Victim’s psychotherapy records, possible exculpatory evidence
 The trial judge reviewed the victim’s psychotherapy records and turned over documents it considered exculpatory, but didn’t turn over information that the victim had been physically abused by his father four to six years before.  Dunn argued it was exculpatory because it explained the victim’s motive to fabricate allegations against Dunn, to deflect his father’s anger to Dunn.  The Court ruled this was too speculative and attenuated.

Change of Venue
    A jury was seated, and so there was no error.  Also, the failure to renew the motion for change of venue at voir dire waived the issue.  In addition, Dunn didn’t argue that any jurors who were seated were biased because of pretrial publicity, nor did he say he was forced to use peremptory strikes to remove such jurors.

Jurors with family members who were victims of sexual abuse
   One juror whose daughter had been sexually abused, and another whose wife had been sexually abused both said they could be fair.  That was sufficient.

Contributed by Erin Yang

KY SC Feb 23 - Giving the jury additional facts during deliberations over defense objection reverses conviction

Bradley Allen Day v. Commonwealth 1009-SC-641-DG. To be Published.

After deliberating for over 4 hours as to Day’s guilt, the jury asked the trial court to tell them the penalty range for the lesser included offense of first-degree sexual abuse. The trial court, over Day’s objection, told the jury the penalty was one to five years’ imprisonment. Forthwith, the jury returned with a guilty verdict on the lesser included charge and eventually a three year sentence.

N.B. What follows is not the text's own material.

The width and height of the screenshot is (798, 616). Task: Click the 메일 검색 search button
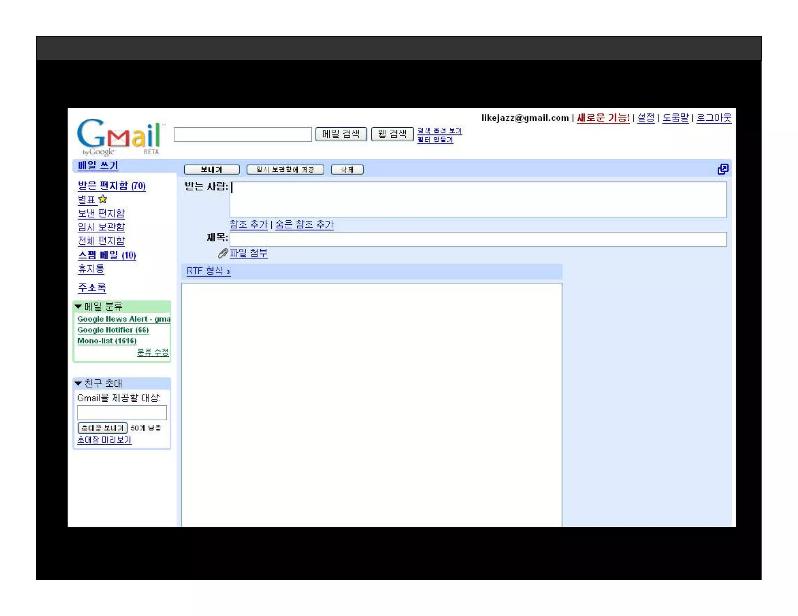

The trial Court erred by telling the jury the penalty range for the lesser included offense during the guilt phase of trial. In Norton v. Commonwealth, 37 S.W.3d 750 (Ky. 2001), the Kentucky Supreme Court propounded the general rule that penalty evidence, such as the sentencing range for the instructed upon offenses, is not admissible during the guilt phase. However, in the case at bar, The Court of Appeals found no indication the trial court gave the penalty range information to the jury in order to impermissibly influence the jury to convict based on a desired verdict.

The Kentucky Supreme Court held that the Court of Appeals expanded existing case law (Norton) to create an exception where one has not been previously existed. In addition, the trial court’s conclusion the jury would have heard the information anyway is belied by Lawson v. Commonwealth, 53 S.W.3d (Ky. 2001), which held that defense counsel’s voir dire on penalty range is limited to the range encompassed by the indicted offenses. In the case at bar, the sexual abuse instruction arose as a result of the evidence presented at trial, thus, the parties would have erred by informing potential jurors of the penalty range for sexual abuse during voir dire.

Contributed by Erin Yang

KY COA Feb 17th - Parker - Eyewitness Identification

Parker v. Commonwealth, 2010-CA-001371, To Be Published—

The Court of Appeals reversed the trial court’s denial of suppression.  The purse snatch victim was shown still photos pulled from store surveillance camera and then asked to identify the co-defendant, who named Mr. Parker.  Mr. Parker joined in suppression motion filed by co-defendant.  Commonwealth was prevented from asserting standing defense for first time on appeal and the Court held on the merits that the trial court had abused his discretion in not suppressing bad identification when Commonwealth produced no evidence to support a finding on 3 of the 5 Biggers factors.